L’apprentissage de second ordre amène effectivement à questionner les valeurs, l’identité, la vision du monde. Il entraîne un changement plus pérenne et cohérent, à l’image du collectif étudiant d’AgroParistech qui a appelé à « déserter » le milieu de l’agrobusiness. « La littérature est aujourd’hui de plus en plus critique envers la philosophie du Colibri [NDLR : démocratisée par l’essayiste et écologiste Pierre Rabhi] et les « petits gestes ». C’est très bien de couper l’eau quand on se brosse les dents, mais ce n’est pas cela qui va nous permettre de rester en dessous des 2°C », tranche le chercheur.
Parmi les projets numériques décrits par les associations EEDD étudiées, les apprentissages sont essentiellement de premier ordre. Toutefois, certaines comme Bloom parviennent à activer un apprentissage de second ordre, « typiquement, parce qu’elles n’utilisent pas le numérique juste pour communiquer », analyse Cédric Gossart. « Bloom a noué un partenariat avec un vidéaste pour un documentaire sur l’interdiction de la pêche électrique. Cette vidéo a été réalisée de manière à susciter des émotions et cela contribue à changer la vision des personnes ciblées. »

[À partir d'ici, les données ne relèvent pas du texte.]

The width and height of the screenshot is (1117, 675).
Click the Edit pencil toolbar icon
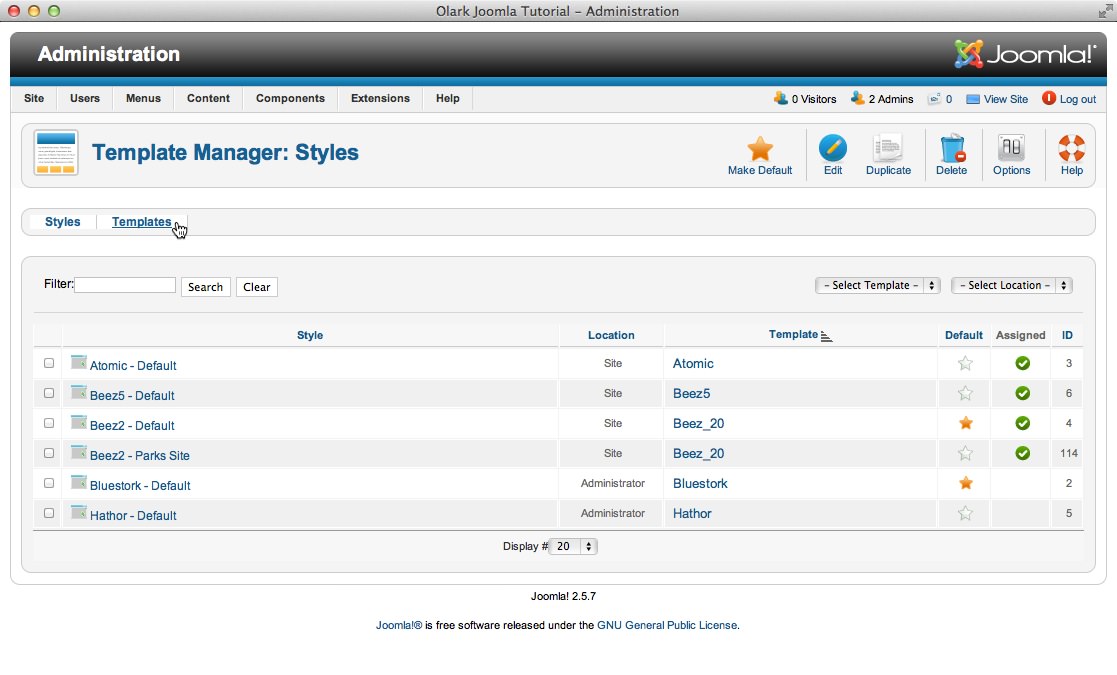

Co-construire pour une recherche plus opérationnelle
Le chercheur conclut globalement sur l’importance pour les associations de recruter des personnes formées au numérique : « il faut des compétences techniques pour utiliser ces outils, être capable de jouer sur les émotions et leur donner la direction voulue. » Au-delà de la production de connaissances académiques, Cédric Gossart souhaite vivement que l’ensemble de ces résultats d’études serve aux associations de l’ESS pour améliorer leur impact, grâce à des pratiques numériques performantes. « Si je travaille sur toutes ces recherches, c’est pour contribuer concrètement à un changement sociétal. »
Le chercheur plaide pour cela en faveur d’une recherche plus « active », basée sur la collaboration avec les associations, ainsi qu’il a pu l’expérimenter en co-construisant avec le directeur de Teragir le projet sur l’apprentissage de second ordre. « La recherche doit se faire avec les acteurs, plutôt que sur les acteurs », défend-il. « Pour cela, il faut travailler avec eux et les impliquer dans la construction de nos recherches. »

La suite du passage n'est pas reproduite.